Given exercise>
Reproduce all of the data below line for line, without changing anything.

Data records>
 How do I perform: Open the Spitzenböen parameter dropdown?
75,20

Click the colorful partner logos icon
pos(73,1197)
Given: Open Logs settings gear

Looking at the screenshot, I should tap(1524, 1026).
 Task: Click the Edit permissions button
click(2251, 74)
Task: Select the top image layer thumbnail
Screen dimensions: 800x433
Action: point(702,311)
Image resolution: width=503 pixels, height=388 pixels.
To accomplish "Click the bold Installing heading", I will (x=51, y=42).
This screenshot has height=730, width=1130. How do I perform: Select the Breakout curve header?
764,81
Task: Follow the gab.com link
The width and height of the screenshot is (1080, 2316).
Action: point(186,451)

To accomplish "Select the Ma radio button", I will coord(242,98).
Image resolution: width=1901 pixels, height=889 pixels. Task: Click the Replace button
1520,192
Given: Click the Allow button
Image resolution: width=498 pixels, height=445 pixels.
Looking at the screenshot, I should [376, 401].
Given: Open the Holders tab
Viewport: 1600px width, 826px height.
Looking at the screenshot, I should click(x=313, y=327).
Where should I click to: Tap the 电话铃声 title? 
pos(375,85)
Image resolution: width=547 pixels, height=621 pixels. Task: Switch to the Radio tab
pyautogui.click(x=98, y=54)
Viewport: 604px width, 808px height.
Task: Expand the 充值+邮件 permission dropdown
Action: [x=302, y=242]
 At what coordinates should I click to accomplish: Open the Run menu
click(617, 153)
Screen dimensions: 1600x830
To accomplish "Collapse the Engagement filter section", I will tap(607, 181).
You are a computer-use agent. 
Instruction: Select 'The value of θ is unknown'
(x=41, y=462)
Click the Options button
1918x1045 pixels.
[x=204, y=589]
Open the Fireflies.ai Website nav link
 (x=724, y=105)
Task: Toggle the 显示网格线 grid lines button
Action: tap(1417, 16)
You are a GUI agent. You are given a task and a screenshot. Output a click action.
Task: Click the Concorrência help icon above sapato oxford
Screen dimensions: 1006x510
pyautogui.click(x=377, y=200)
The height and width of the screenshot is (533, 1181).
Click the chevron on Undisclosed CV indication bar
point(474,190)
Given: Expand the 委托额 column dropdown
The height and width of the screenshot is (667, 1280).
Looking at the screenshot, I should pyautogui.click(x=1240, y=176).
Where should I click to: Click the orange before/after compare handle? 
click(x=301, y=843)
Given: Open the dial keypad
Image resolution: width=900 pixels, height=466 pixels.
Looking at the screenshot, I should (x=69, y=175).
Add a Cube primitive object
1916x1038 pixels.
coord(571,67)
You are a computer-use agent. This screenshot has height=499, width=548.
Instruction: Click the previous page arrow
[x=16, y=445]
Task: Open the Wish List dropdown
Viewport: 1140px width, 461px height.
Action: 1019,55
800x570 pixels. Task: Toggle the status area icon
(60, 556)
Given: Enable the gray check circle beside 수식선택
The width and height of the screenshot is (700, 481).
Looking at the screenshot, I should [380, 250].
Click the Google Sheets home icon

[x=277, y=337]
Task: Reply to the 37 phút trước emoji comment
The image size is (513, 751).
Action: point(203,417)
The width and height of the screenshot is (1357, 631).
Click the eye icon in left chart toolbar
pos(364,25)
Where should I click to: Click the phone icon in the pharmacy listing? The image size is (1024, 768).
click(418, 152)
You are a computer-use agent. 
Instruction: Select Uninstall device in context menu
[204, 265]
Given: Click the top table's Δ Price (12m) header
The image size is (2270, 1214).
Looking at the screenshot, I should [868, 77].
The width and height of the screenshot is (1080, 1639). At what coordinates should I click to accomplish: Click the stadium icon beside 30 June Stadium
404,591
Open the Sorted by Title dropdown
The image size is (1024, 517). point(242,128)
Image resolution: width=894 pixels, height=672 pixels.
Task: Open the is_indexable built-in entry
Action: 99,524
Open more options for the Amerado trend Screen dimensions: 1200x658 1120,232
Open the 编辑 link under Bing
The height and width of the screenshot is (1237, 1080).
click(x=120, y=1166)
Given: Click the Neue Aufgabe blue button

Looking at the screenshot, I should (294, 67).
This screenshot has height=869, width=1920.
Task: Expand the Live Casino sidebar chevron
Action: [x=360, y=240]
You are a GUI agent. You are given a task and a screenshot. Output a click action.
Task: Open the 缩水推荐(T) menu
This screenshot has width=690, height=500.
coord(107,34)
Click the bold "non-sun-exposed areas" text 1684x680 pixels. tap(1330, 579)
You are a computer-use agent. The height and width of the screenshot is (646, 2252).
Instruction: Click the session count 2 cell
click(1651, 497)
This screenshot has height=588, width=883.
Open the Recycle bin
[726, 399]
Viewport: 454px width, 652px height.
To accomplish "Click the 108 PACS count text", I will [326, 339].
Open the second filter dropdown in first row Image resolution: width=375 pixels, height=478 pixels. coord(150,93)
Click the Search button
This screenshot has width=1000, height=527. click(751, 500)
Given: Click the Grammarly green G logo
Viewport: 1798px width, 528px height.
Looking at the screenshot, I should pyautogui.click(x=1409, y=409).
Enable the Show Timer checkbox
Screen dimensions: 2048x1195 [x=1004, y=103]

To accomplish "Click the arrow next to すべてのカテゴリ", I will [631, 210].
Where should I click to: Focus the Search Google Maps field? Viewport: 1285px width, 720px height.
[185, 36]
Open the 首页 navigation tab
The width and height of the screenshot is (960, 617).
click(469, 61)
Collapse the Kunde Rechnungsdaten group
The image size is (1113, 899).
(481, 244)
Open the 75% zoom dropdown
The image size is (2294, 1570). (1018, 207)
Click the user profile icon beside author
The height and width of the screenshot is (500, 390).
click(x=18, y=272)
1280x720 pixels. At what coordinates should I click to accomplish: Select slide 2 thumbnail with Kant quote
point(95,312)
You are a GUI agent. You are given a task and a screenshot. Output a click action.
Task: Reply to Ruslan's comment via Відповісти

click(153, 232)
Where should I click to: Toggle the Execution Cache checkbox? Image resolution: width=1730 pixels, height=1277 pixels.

The output>
 How do I perform: Open the Spitzenböen parameter dropdown?
75,20

Click the colorful partner logos icon
pos(73,1197)
Given: Open Logs settings gear

Looking at the screenshot, I should tap(1524, 1026).
 Task: Click the Edit permissions button
click(2251, 74)
Task: Select the top image layer thumbnail
Screen dimensions: 800x433
Action: point(702,311)
Image resolution: width=503 pixels, height=388 pixels.
To accomplish "Click the bold Installing heading", I will (x=51, y=42).
This screenshot has height=730, width=1130. How do I perform: Select the Breakout curve header?
764,81
Task: Follow the gab.com link
The width and height of the screenshot is (1080, 2316).
Action: point(186,451)

To accomplish "Select the Ma radio button", I will coord(242,98).
Image resolution: width=1901 pixels, height=889 pixels. Task: Click the Replace button
1520,192
Given: Click the Allow button
Image resolution: width=498 pixels, height=445 pixels.
Looking at the screenshot, I should [376, 401].
Given: Open the Holders tab
Viewport: 1600px width, 826px height.
Looking at the screenshot, I should click(x=313, y=327).
Where should I click to: Tap the 电话铃声 title? 
pos(375,85)
Image resolution: width=547 pixels, height=621 pixels. Task: Switch to the Radio tab
pyautogui.click(x=98, y=54)
Viewport: 604px width, 808px height.
Task: Expand the 充值+邮件 permission dropdown
Action: [x=302, y=242]
 At what coordinates should I click to accomplish: Open the Run menu
click(617, 153)
Screen dimensions: 1600x830
To accomplish "Collapse the Engagement filter section", I will tap(607, 181).
You are a computer-use agent. 
Instruction: Select 'The value of θ is unknown'
(x=41, y=462)
Click the Options button
1918x1045 pixels.
[x=204, y=589]
Open the Fireflies.ai Website nav link
 (x=724, y=105)
Task: Toggle the 显示网格线 grid lines button
Action: tap(1417, 16)
You are a GUI agent. You are given a task and a screenshot. Output a click action.
Task: Click the Concorrência help icon above sapato oxford
Screen dimensions: 1006x510
pyautogui.click(x=377, y=200)
The height and width of the screenshot is (533, 1181).
Click the chevron on Undisclosed CV indication bar
point(474,190)
Given: Expand the 委托额 column dropdown
The height and width of the screenshot is (667, 1280).
Looking at the screenshot, I should pyautogui.click(x=1240, y=176).
Where should I click to: Click the orange before/after compare handle? 
click(x=301, y=843)
Given: Open the dial keypad
Image resolution: width=900 pixels, height=466 pixels.
Looking at the screenshot, I should (x=69, y=175).
Add a Cube primitive object
1916x1038 pixels.
coord(571,67)
You are a computer-use agent. This screenshot has height=499, width=548.
Instruction: Click the previous page arrow
[x=16, y=445]
Task: Open the Wish List dropdown
Viewport: 1140px width, 461px height.
Action: 1019,55
800x570 pixels. Task: Toggle the status area icon
(60, 556)
Given: Enable the gray check circle beside 수식선택
The width and height of the screenshot is (700, 481).
Looking at the screenshot, I should [380, 250].
Click the Google Sheets home icon

[x=277, y=337]
Task: Reply to the 37 phút trước emoji comment
The image size is (513, 751).
Action: point(203,417)
The width and height of the screenshot is (1357, 631).
Click the eye icon in left chart toolbar
pos(364,25)
Where should I click to: Click the phone icon in the pharmacy listing? The image size is (1024, 768).
click(418, 152)
You are a computer-use agent. 
Instruction: Select Uninstall device in context menu
[204, 265]
Given: Click the top table's Δ Price (12m) header
The image size is (2270, 1214).
Looking at the screenshot, I should [868, 77].
The width and height of the screenshot is (1080, 1639). At what coordinates should I click to accomplish: Click the stadium icon beside 30 June Stadium
404,591
Open the Sorted by Title dropdown
The image size is (1024, 517). point(242,128)
Image resolution: width=894 pixels, height=672 pixels.
Task: Open the is_indexable built-in entry
Action: 99,524
Open more options for the Amerado trend Screen dimensions: 1200x658 1120,232
Open the 编辑 link under Bing
The height and width of the screenshot is (1237, 1080).
click(x=120, y=1166)
Given: Click the Neue Aufgabe blue button

Looking at the screenshot, I should (294, 67).
This screenshot has height=869, width=1920.
Task: Expand the Live Casino sidebar chevron
Action: [x=360, y=240]
You are a GUI agent. You are given a task and a screenshot. Output a click action.
Task: Open the 缩水推荐(T) menu
This screenshot has width=690, height=500.
coord(107,34)
Click the bold "non-sun-exposed areas" text 1684x680 pixels. tap(1330, 579)
You are a computer-use agent. The height and width of the screenshot is (646, 2252).
Instruction: Click the session count 2 cell
click(1651, 497)
This screenshot has height=588, width=883.
Open the Recycle bin
[726, 399]
Viewport: 454px width, 652px height.
To accomplish "Click the 108 PACS count text", I will [326, 339].
Open the second filter dropdown in first row Image resolution: width=375 pixels, height=478 pixels. coord(150,93)
Click the Search button
This screenshot has width=1000, height=527. click(751, 500)
Given: Click the Grammarly green G logo
Viewport: 1798px width, 528px height.
Looking at the screenshot, I should pyautogui.click(x=1409, y=409).
Enable the Show Timer checkbox
Screen dimensions: 2048x1195 [x=1004, y=103]

To accomplish "Click the arrow next to すべてのカテゴリ", I will [631, 210].
Where should I click to: Focus the Search Google Maps field? Viewport: 1285px width, 720px height.
[185, 36]
Open the 首页 navigation tab
The width and height of the screenshot is (960, 617).
click(469, 61)
Collapse the Kunde Rechnungsdaten group
The image size is (1113, 899).
(481, 244)
Open the 75% zoom dropdown
The image size is (2294, 1570). (1018, 207)
Click the user profile icon beside author
The height and width of the screenshot is (500, 390).
click(x=18, y=272)
1280x720 pixels. At what coordinates should I click to accomplish: Select slide 2 thumbnail with Kant quote
point(95,312)
You are a GUI agent. You are given a task and a screenshot. Output a click action.
Task: Reply to Ruslan's comment via Відповісти

click(153, 232)
Where should I click to: Toggle the Execution Cache checkbox? Image resolution: width=1730 pixels, height=1277 pixels.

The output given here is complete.